Donc, nous allons continuer à travailler en collaboration avec le Sénégal et d’autres pays. Nous allons également essayé de travailler avec les pays d’origine de cette drogue, à savoir les pays d’Amérique du Sud. Travailler sur les pays de transit comme le Sénégal, mais aussi travailler sur les pays de destination comme l’Europe. Parce que l’objectif également, c’est de réduire la demande en produits stupéfiants pour essayer de ralentir ce trafic.
Aux Etats-Unis, nous avons battu un record très triste l’année dernière. Nous avons dénombré plus de cent mille morts du fait de la consommation de produits à base d’opium qu’on appelle les opioïdes. Et, c’est un triste record. Ce que nous essayons de faire comprendre, c’est que la drogue détruit, déstabilise, corrompt. Et, avec la corruption des officiels, qui vient du trafic de drogue, ça rend la tâche encore plus difficile. Ensemble, nous pourrons être plus résilients en tant que partenaires.
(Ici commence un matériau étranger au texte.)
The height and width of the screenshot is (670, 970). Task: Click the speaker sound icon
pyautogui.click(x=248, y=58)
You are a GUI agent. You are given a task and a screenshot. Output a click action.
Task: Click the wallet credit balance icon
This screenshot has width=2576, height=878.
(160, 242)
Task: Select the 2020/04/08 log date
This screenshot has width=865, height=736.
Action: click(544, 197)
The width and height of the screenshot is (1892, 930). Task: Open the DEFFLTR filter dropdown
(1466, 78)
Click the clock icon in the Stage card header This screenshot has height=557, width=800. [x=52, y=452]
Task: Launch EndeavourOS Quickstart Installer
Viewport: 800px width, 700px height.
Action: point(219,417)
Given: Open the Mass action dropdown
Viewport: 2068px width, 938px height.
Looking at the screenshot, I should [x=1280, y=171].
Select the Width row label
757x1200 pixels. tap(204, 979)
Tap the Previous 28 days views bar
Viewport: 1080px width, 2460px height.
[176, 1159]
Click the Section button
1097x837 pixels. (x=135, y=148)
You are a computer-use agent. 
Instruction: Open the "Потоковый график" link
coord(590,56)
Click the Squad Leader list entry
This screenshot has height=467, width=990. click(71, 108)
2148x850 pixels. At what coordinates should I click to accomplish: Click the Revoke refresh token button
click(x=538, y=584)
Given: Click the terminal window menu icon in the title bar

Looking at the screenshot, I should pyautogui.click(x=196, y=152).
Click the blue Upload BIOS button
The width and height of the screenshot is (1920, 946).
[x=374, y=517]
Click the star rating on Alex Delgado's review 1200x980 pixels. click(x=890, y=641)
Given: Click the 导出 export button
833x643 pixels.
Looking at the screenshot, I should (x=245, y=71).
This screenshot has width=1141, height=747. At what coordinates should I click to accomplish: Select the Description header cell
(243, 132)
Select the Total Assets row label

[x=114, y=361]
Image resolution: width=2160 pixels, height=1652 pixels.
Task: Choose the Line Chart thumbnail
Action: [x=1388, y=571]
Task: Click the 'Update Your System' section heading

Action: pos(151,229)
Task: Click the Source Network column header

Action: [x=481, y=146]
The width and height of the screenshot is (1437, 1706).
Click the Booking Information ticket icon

Je suis donc très heureux de cette visite que je viens d’effectuer ici. Nous devons continuer à travailler ensemble pour lutter non seulement contre le trafic des stupéfiants mais également lutter contre les nouvelles menaces, les menaces émergentes telles que la cybercriminalité. Donc, cela c’est l’objectif que nous avons dans le cadre de la coopération.